Aujourd'hui, on a une agence, Neocell, qui aide des PME et ETI à +1 million de CA à intégrer l'IA. Derrière le mot, on les aide surtout à digitaliser leurs process opérationnels, avec ou sans IA. Mais aujourd'hui, c'est souvent avec.
Et à côté, il y a Millenium : l'accompagnement en 100 jours pour apprendre à créer ces solutions IA pour les entreprises. On aide des salariés à se reconvertir, à quitter leur 9-5 pour une carrière plus libre, en freelance ou en montant leur propre agence.
Pour apprendre cette compétence, tu as 3 options :
- Le youtubeur sur lequel tu es tombé : il y en a des bons, d'autres moins. À toi de faire ta due diligence et de repérer qui construit vraiment des trucs.
- Un organisme de formation reconnu : tu en sortiras en général avec une bonne technique, des projets un peu basiques pour cocher la case « j'ai compris », et souvent un trou sur la partie vente.
- Apprendre par toi-même : de loin le plus économique, et l'ultime récompense si tu y arrives.
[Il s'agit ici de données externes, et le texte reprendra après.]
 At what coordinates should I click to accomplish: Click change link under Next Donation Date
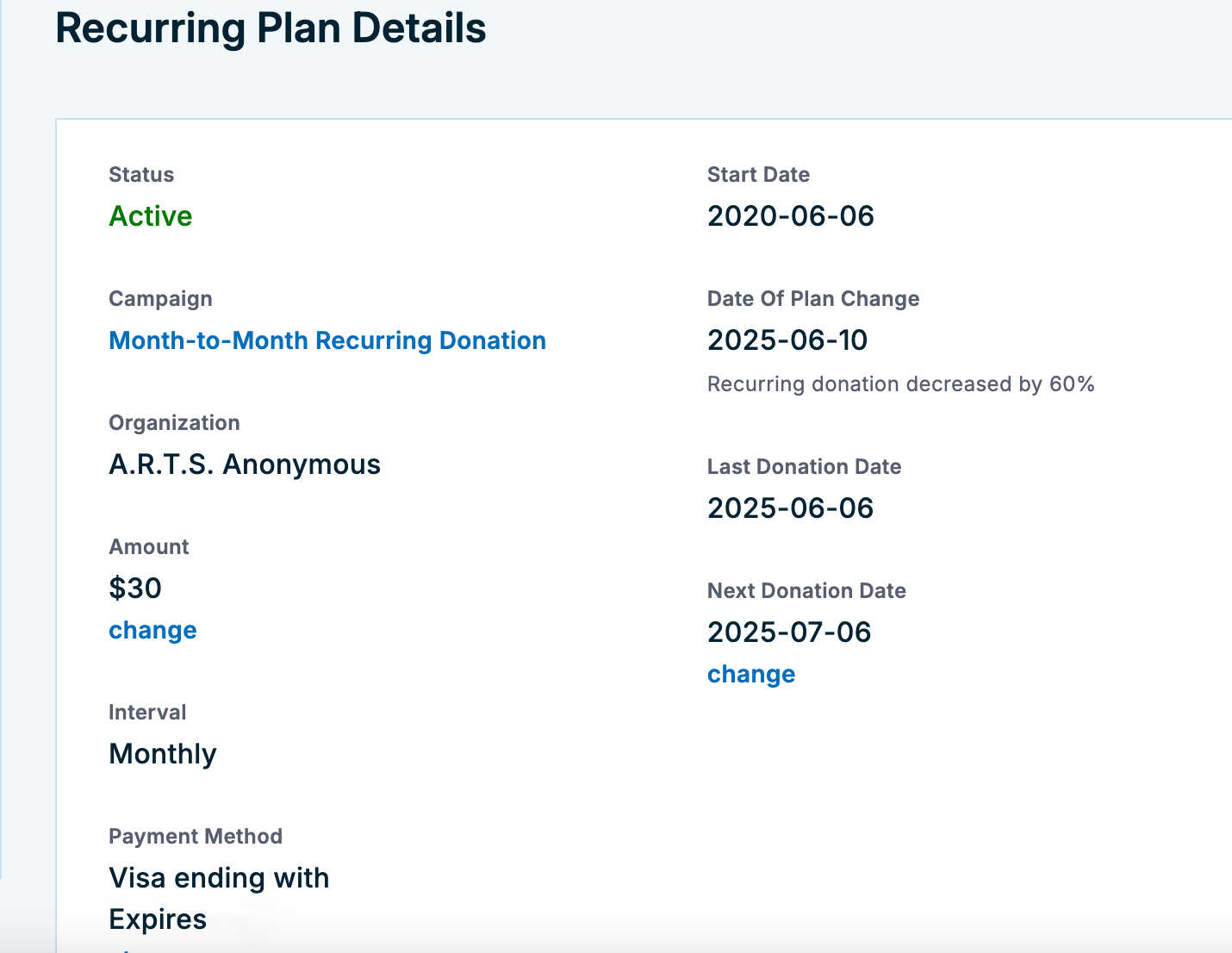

Mais c'est aussi l'option avec le plus fort taux d'abandon, en glissant doucement de « je le fais seul » à « en fait c'est plus dur que prévu » à « bon, j'abandonne ». Si tu apprends seul, n'abandonne pas.
Voilà où j'en suis aujourd'hui. Ça bougera, je le réécrirai sûrement. Mais le fond, lui, ne changera pas.